Eligibility |
Inclusion Criteria:
- INCLUSION CRITERIA FOR PARTICIPANTS IN COHORT 1:
- Participants must have a clinical diagnosis of Lynch syndrome (LS) as defined by:
- Mutation-positive LS: documented carriers (or obligate carriers by pedigree) of a
germline mutation in MMR genes (MLH1, MSH2/EPCAM, MSH6, or PMS2) that is
deleterious/pathogenic or suspected to be deleterious/pathogenic (known or
predicted to be detrimental/loss of function, respectively). The mutation must
have been identified through a Clinical Laboratory Improvement Act
(CLIA)-approved laboratory setting or an equivalent international agency. Final
determination of eligibility for any discordant results in pathogenicity of the
mutation will be determined by the study investigator. A formal eligibility
exception in those instances will not be required as long as approval by the
overall study principal investigator (PI) has been granted and documented
- Mutation-negative LS (also known as "Lynch-like syndrome" or "suspected Lynch
syndrome): individuals with both of the following:
- A personal history of a non-sporadic MMR-deficient premalignant lesion
(i.e., colorectal polyp) or a non-sporadic MMR-deficient malignant tumor,
where "non-sporadic MMR deficiency" is defined by (1) the loss of MLH1,
MSH2, MSH6, or PMS2 expression by immunohistochemistry (IHC), or (2) the
detection of MSI by PCR or both, but no evidence of MLH1 promoter
methylation in cases with loss of both MLH1 and PMS2, All testing must have
been performed in accordance with local institutional guidelines in a CLIA-
approved setting. (Note: central confirmation of MMR expression status, MSI,
MLH1 promoter methylation or BRAF mutation is not required.); and
- Documented results of germline mutation testing performed in a CLIA-approved
laboratory environment, demonstrating either a variant of unknown
significance in MMR genes or the lack of a clinically significant variant in
MMR genes; or, documentation that the individual declined to undergo
germline MMR genetic testing
- Participants must have no evidence of active or recurrent invasive cancer for 6 months
prior to screening
- Participants must be at least 6 months from any prior cancer-directed treatment (such
as surgical resection, chemotherapy, immunotherapy, hormonal therapy, or radiation)

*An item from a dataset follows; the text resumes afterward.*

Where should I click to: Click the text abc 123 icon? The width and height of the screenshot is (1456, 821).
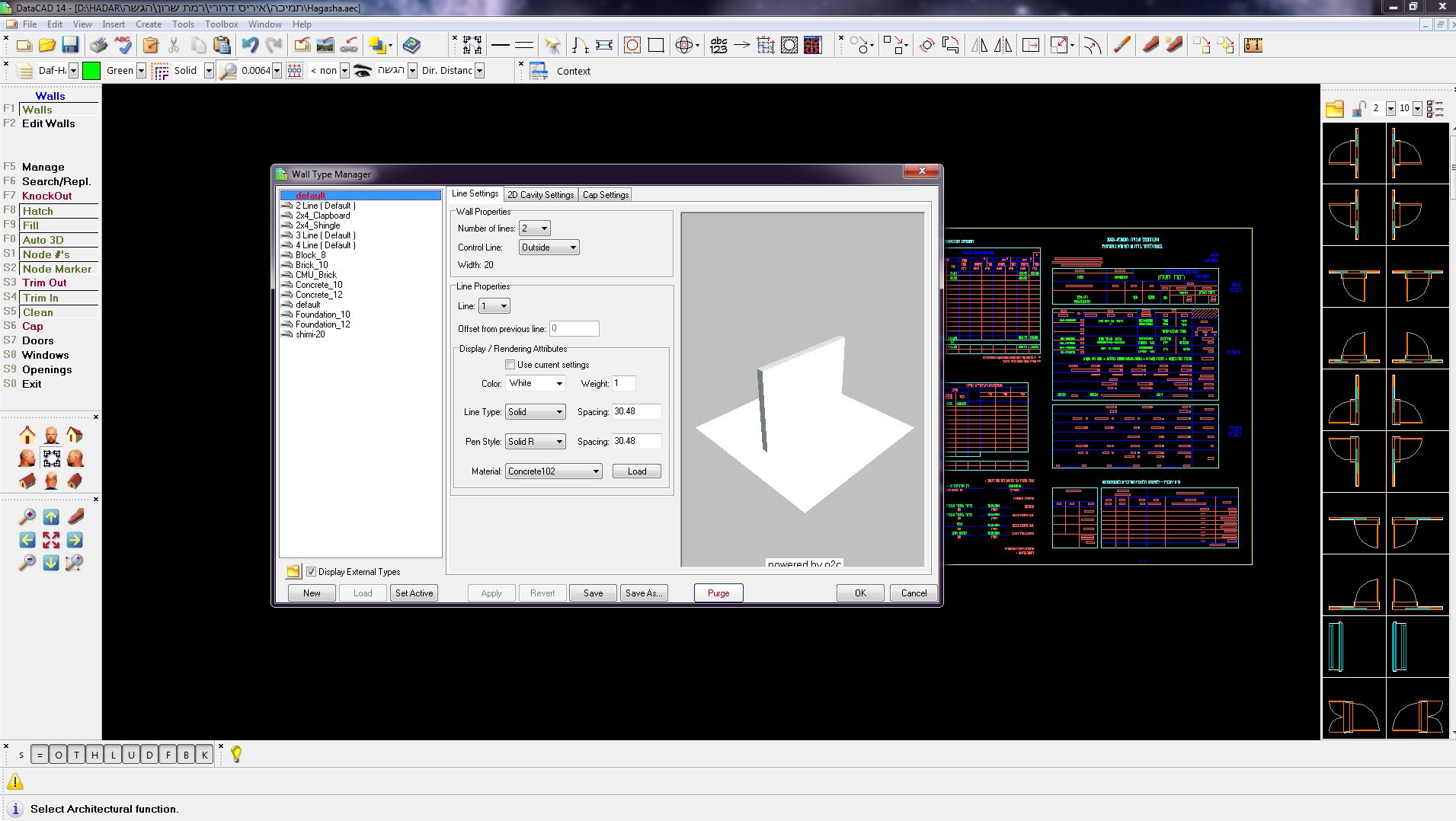tap(718, 45)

- Participants must have endoscopically accessible distal colon and/or rectal mucosa
(i.e., participants must have at least part of the descending/sigmoid colon and/or
rectum intact)
- Participants must consent to standard of care surveillance with colonoscopy with
biopsies every 12 months
- Participants must consent to refrain from using aspirin or non-steroidal
anti-inflammatory drugs (NSAIDs) or cyclooxygenase (COX) inhibitors for the duration
of the trial, except for cardio-preventive aspirin (< 100 mg daily). Individuals
taking such drugs may not be enrolled unless they are willing to stop the medications
(and possibly change to alternative non-excluded medications to treat the same
conditions) no less than 1 month prior to enrollment. Participants will discuss with
their primary care provider/local provider about the discontinuation of such
medication(s) and obtain approval prior to stopping any agent
- Age >= 18 years. Because no dosing or adverse event (AE) data are currently available
on the use of Nous-209 in participants < 18 years of age, children are excluded from
this study but will be eligible for future pediatric trials, if applicable
- Eastern Cooperative Oncology Group (ECOG) performance status =< 1 (Karnofsky >= 70%)

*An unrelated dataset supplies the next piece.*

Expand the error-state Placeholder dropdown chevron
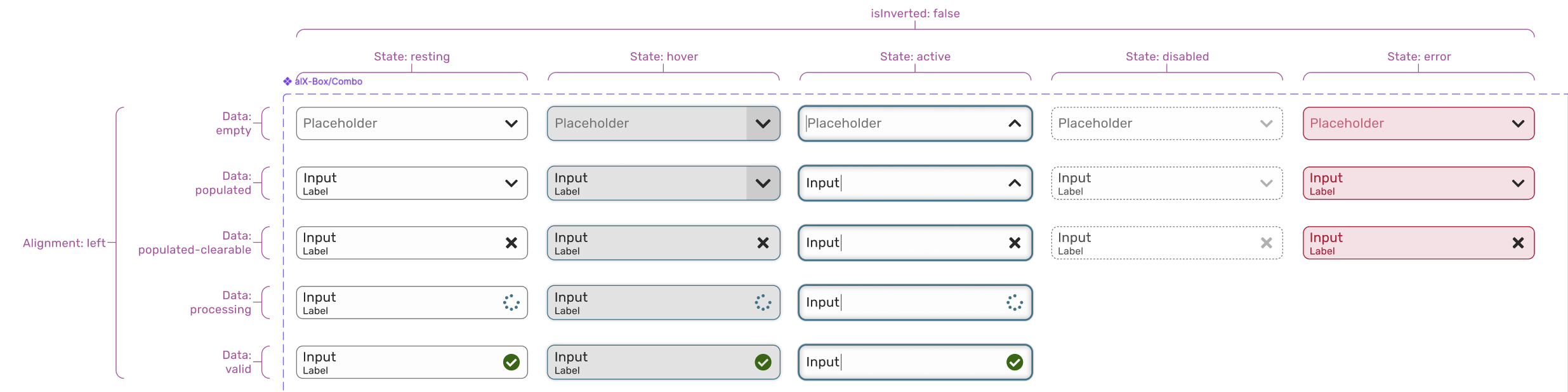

- Hemoglobin >= 10 g/dL or hematocrit >= 30 %
- Leukocyte count >= 3,500/microliter
- Platelet count >= 100,000/microliter
- Absolute neutrophil count >= 1,500/microliter
- Estimated glomerular filtration rate (eGFR) (or creatinine clearance calculated using
the Cockcroft-Gault equation) = 60 mL/min/1.73m^2 (mL/min, within institutional limits
of normal)
- Aspartate aminotransferase (AST) (serum glutamic oxaloacetic transaminase
[SGOT])/alanine aminotransferase (ALT) (serum glutamic pyruvic transaminase [SGPT]) =<
2 times the institutional upper limit of normal (ULN)
- Total bilirubin =< 1.5 the ULN; participants with Gilbert's disease may be enrolled
with higher total bilirubin if their direct bilirubin is =< 1.5 times the ULN
- Participants must consent to refrain to receive any other type of vaccination during
the first 10 weeks of the trial
- Participants must consent to refrain from receiving adenoviral-based vaccines for the
duration of the trial (including the period from week 9 to week 52)
- Willing and able to adhere to the prohibitions and restrictions specified in the final
approved protocol
- The effects of Nous-209 on the developing human fetus at the recommended therapeutic
dose are unknown. For this reason, women of child-bearing potential and men must agree
to use adequate contraception (hormonal or barrier method of birth control;
abstinence) prior to study entry for the duration of study participation (12 months)
and 6 months after end of study. Should a woman become pregnant or suspect she is
pregnant while participating in this study, she should inform her study physician
immediately
- Ability to understand and the willingness to sign a written informed consent document
(available for both English- and Spanish-speaking individuals)
- INCLUSION CRITERIA FOR PARTICIPANTS IN COHORT 2:
- Participants must have been confirmed eligible and met all study inclusion criteria
for participation in study Cohort 1
- Participants must have completed all baseline procedures and received a complete cycle
of GAd20- 209 FSP (prime) and MVA-209-FSP (boost) vaccination per protocol for Cohort
1
- Participants must have undergone collection of research blood samples at baseline
(week 0) and week 9 for evaluation of the Nous-209-induced immunogenicity endpoint as
specified for Cohort 1. Only participants with evaluable and proved immunogenicity
response at Week 9 are eligible for participation in Cohort 2
- Participants must consent to refrain from receiving any other type of vaccination
during weeks 52 to 68 of the trial
- Participants must consent to refrain from receiving adenoviral-based vaccines for the
duration of the trial (including the period from week 52 to week 68)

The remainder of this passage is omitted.